The EF’s ultimatum stems from a quiet crisis in cryptography: standard STARK parameters are deteriorating. As teams optimized for speed, they relied on “proximity gap” assumptions in hash-based SNARKs that recent research has proven mathematically unsound. The result is a theoretical security margin far thinner than the advertised 100 bits.
“Speed without soundness is a liability,” wrote EF Research Engineer Sophia Gold. “If an attacker can forge a proof, they can forge anything: mint tokens from nothing, rewrite state, steal funds.”
The 2026 Compliance Schedule
The EF laid out a rigid three-phase timeline for rollups and zkEVMs to standardize their cryptographic assumptions via a new tool called soundcalc:
- Feb 2026: All teams must integrate with soundcalc, the EF’s new “common ruler” for standardized bit-security estimates.

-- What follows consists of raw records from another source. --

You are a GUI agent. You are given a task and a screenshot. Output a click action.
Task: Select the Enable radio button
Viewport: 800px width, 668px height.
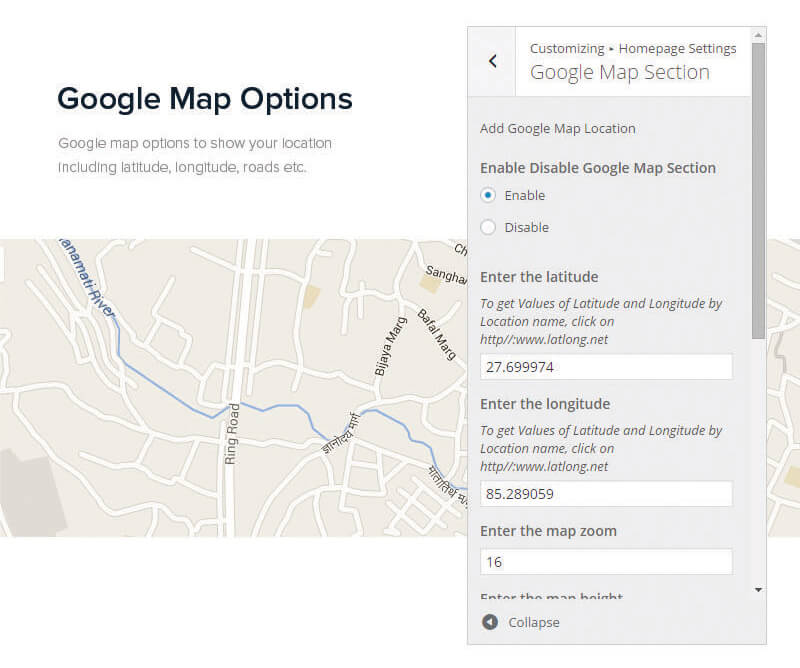488,195

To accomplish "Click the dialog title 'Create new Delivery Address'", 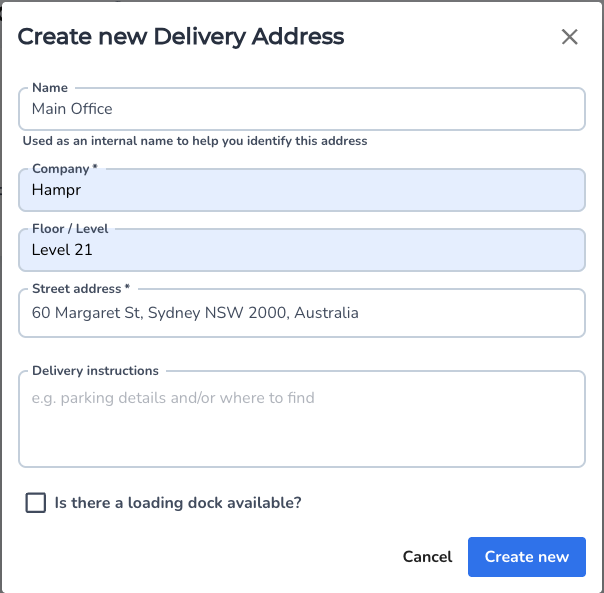I will coord(181,37).
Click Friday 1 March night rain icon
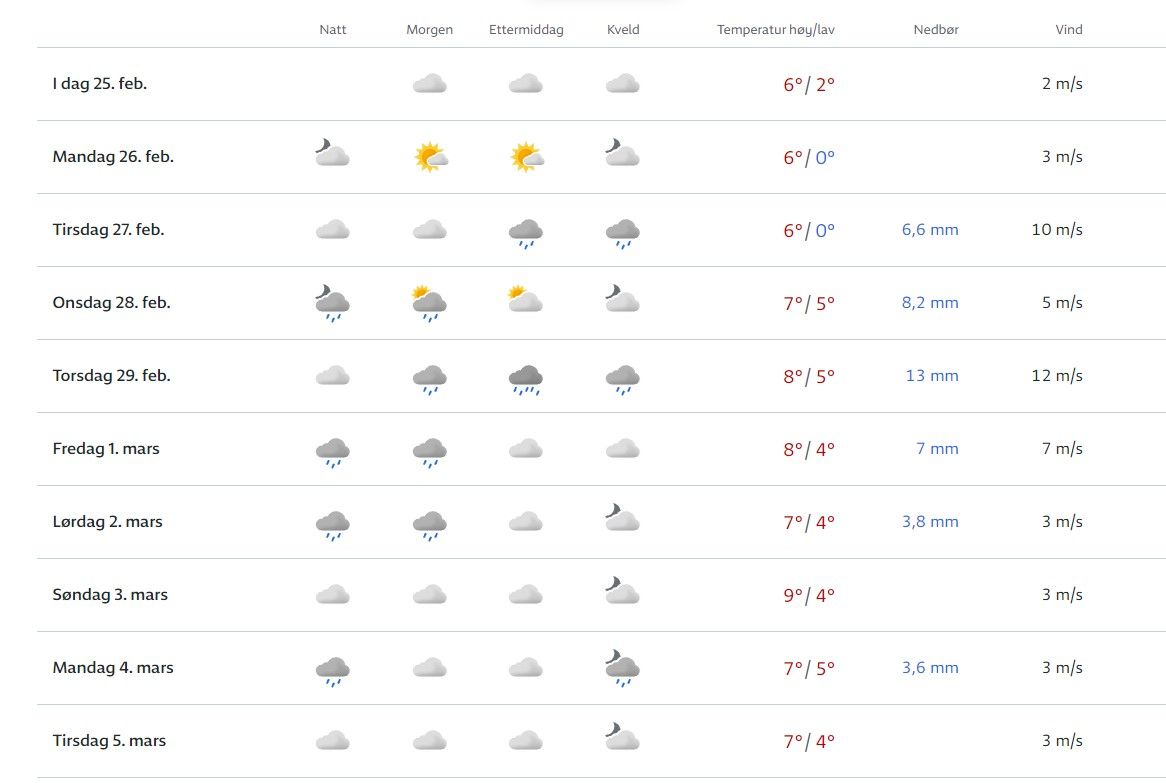Image resolution: width=1166 pixels, height=783 pixels. 332,451
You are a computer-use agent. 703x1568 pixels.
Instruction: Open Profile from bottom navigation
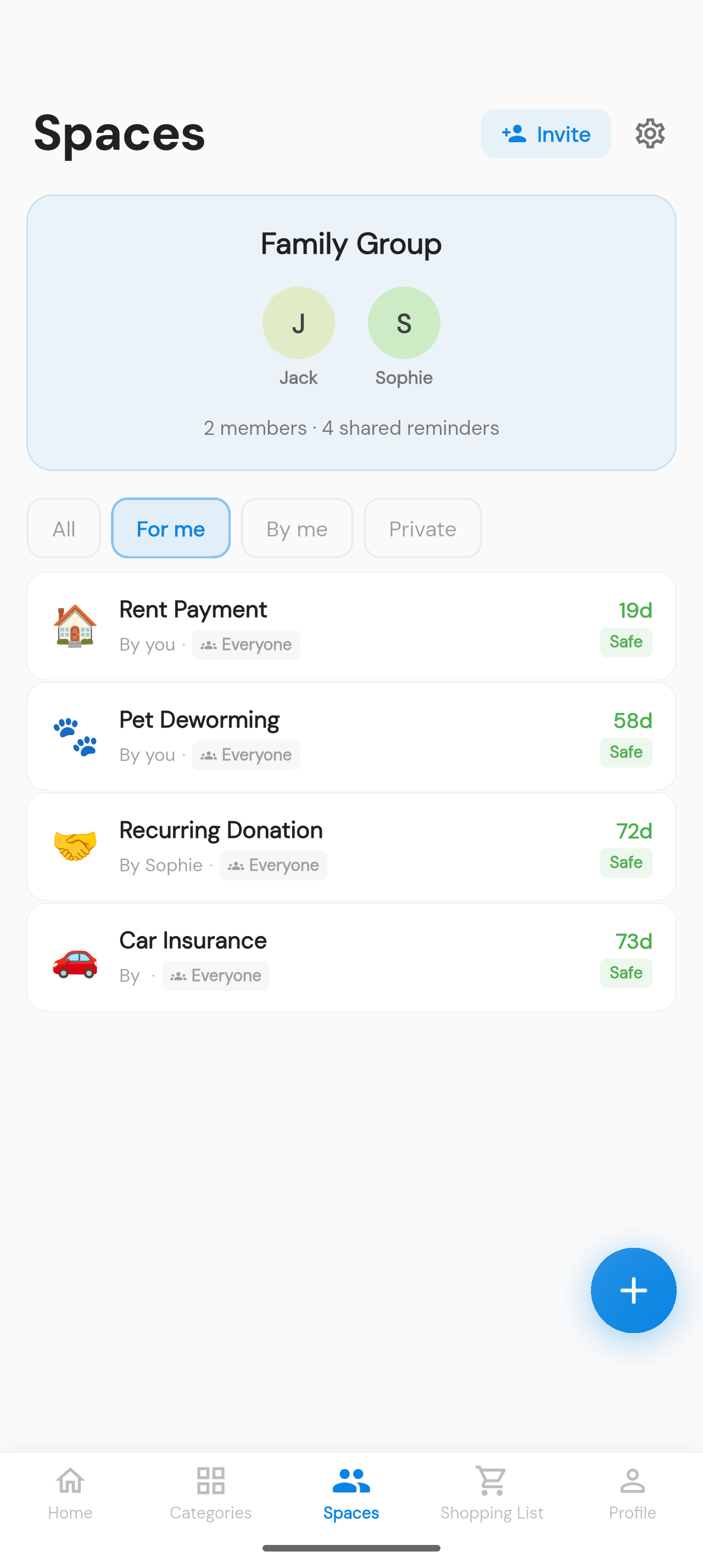coord(632,1493)
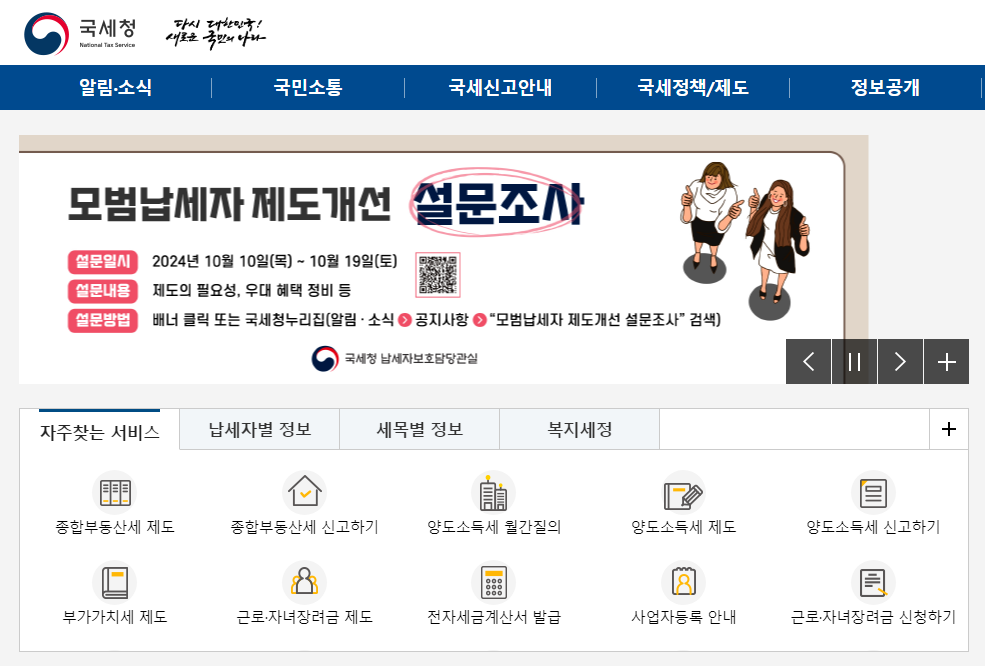
Task: Select 정보공개 from the navigation bar
Action: (x=880, y=88)
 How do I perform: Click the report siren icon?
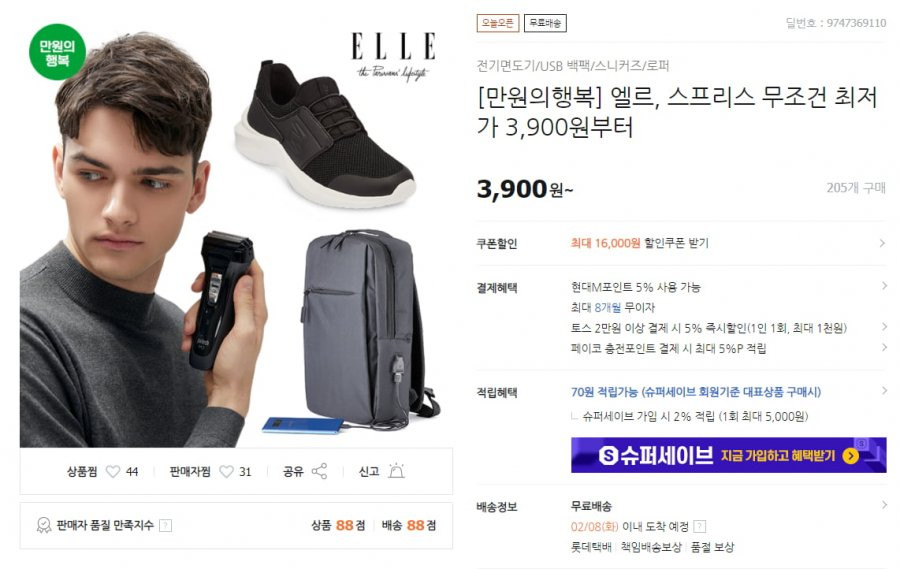396,471
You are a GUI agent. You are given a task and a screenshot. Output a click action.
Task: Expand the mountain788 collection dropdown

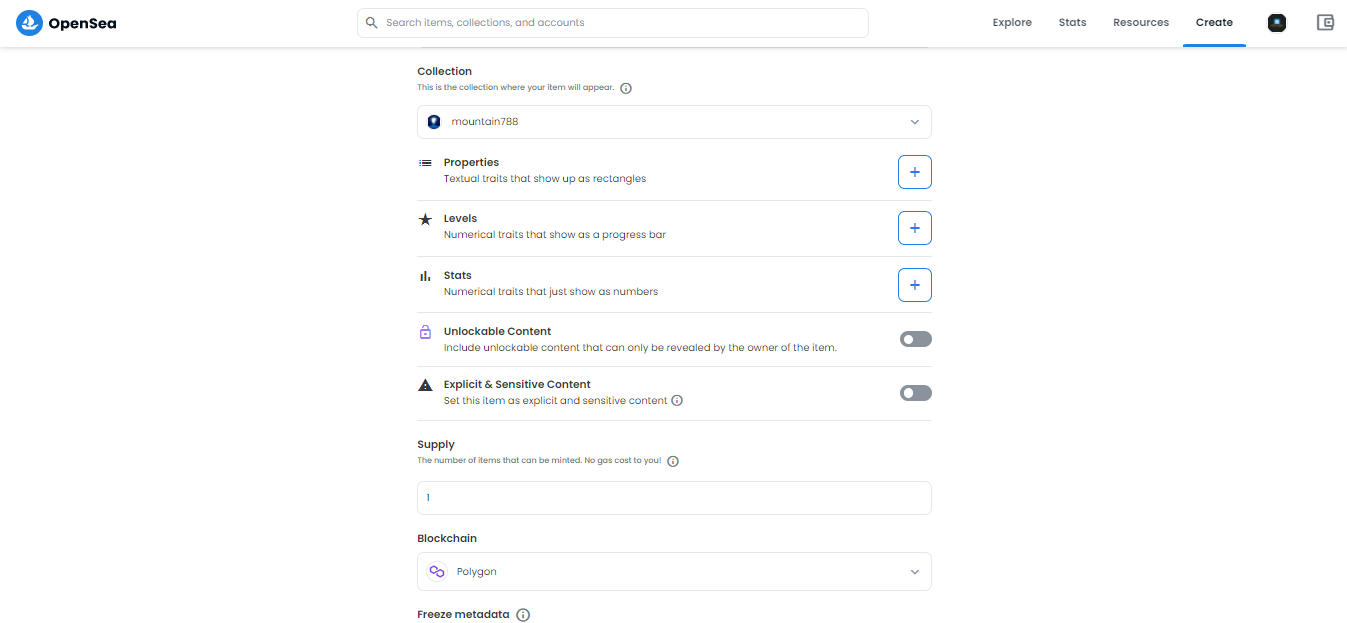pyautogui.click(x=674, y=122)
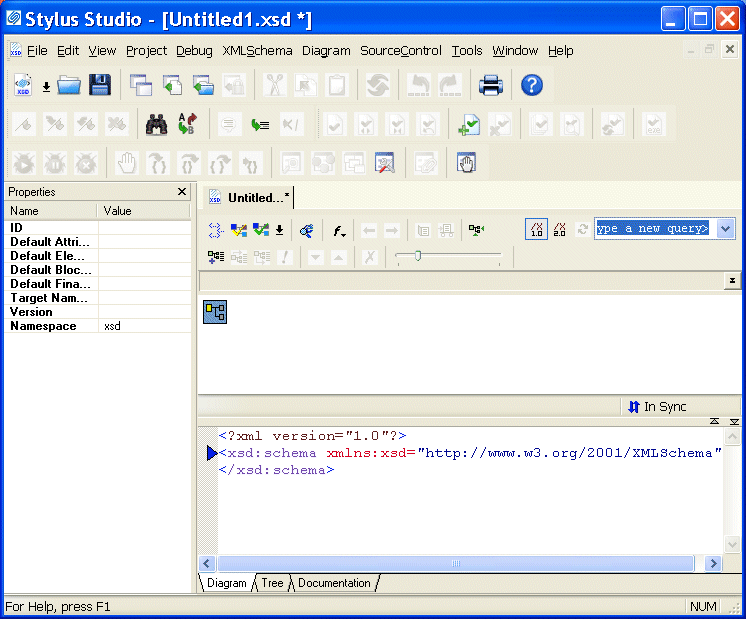
Task: Toggle XPath 2.0 version button
Action: pos(560,229)
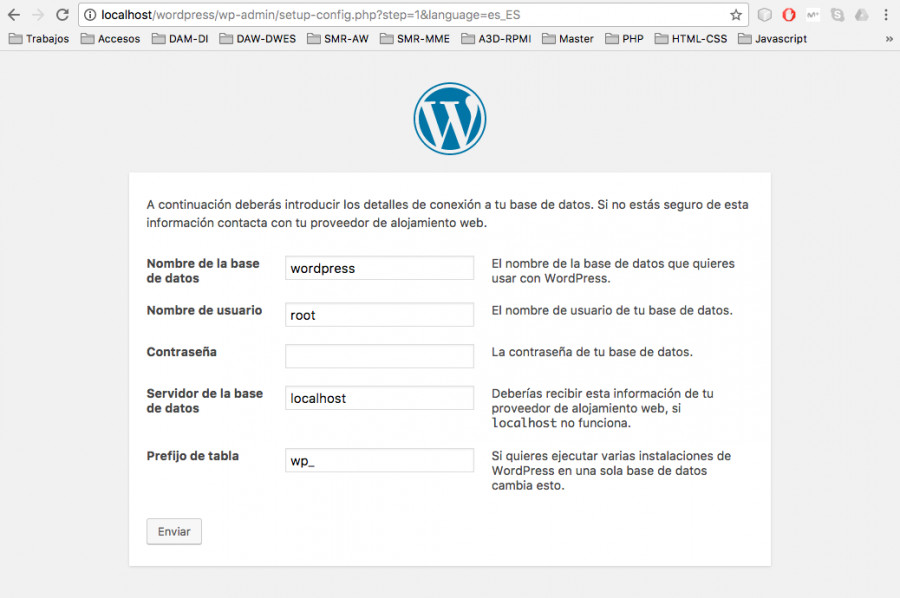Submit the form with Enviar button
The width and height of the screenshot is (900, 598).
coord(174,531)
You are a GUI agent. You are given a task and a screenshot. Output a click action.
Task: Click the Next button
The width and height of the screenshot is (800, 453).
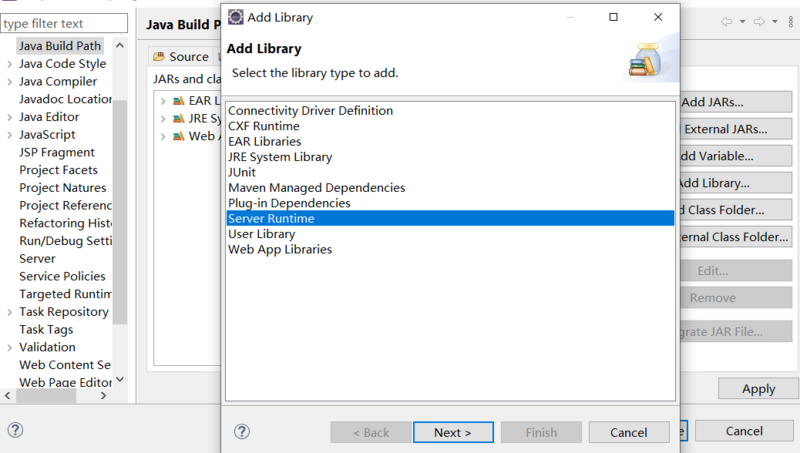click(x=453, y=432)
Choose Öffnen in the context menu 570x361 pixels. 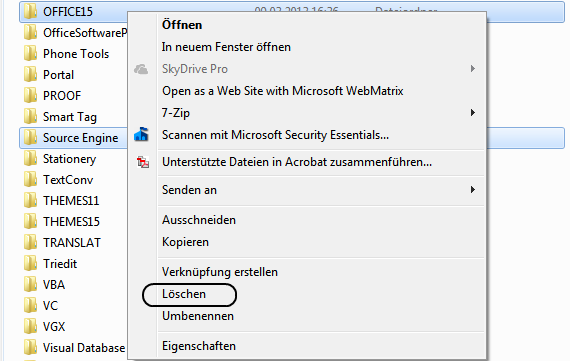(x=182, y=25)
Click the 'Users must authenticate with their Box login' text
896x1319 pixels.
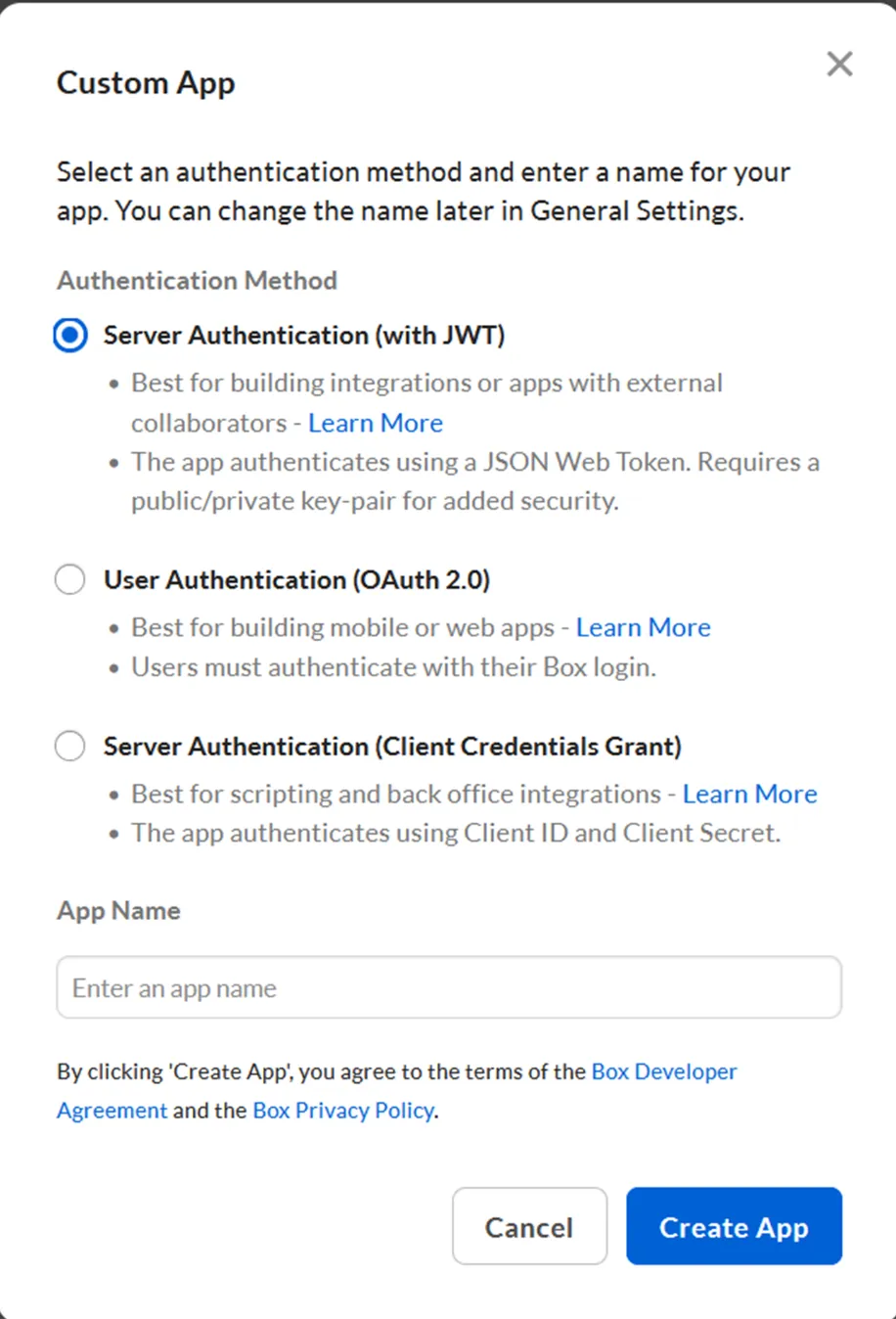pos(393,667)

- May 2026 (The “Glamsterdam” Milestone): Projects must prove 100-bit security with proof sizes under 600kB.
- Dec 2026 (Milestone “H-star”): The hard ceiling. 128-bit security, <300kB proofs, and a formal security argument for recursion architectures.
Tooling Up: WHIR and JaggedPCS
To meet these constraints without bloating proof sizes, the EF pointed developers toward WHIR, a new polynomial commitment scheme. WHIR offers transparent, post-quantum security with proofs roughly 2x smaller than current FRI-based standards. The roadmap also highlights JaggedPCS, a technique to eliminate padding overhead in trace encoding, and “grinding”—controlled brute-forcing of randomness to shrink proof footprints.
For major L2s, the subtext is clear: the era of proprietary, opaque security claims is ending. Protocols unable to meet the “H-star” standard by late 2026 effectively forfeit their seat at the table for Ethereum’s native settlement layer.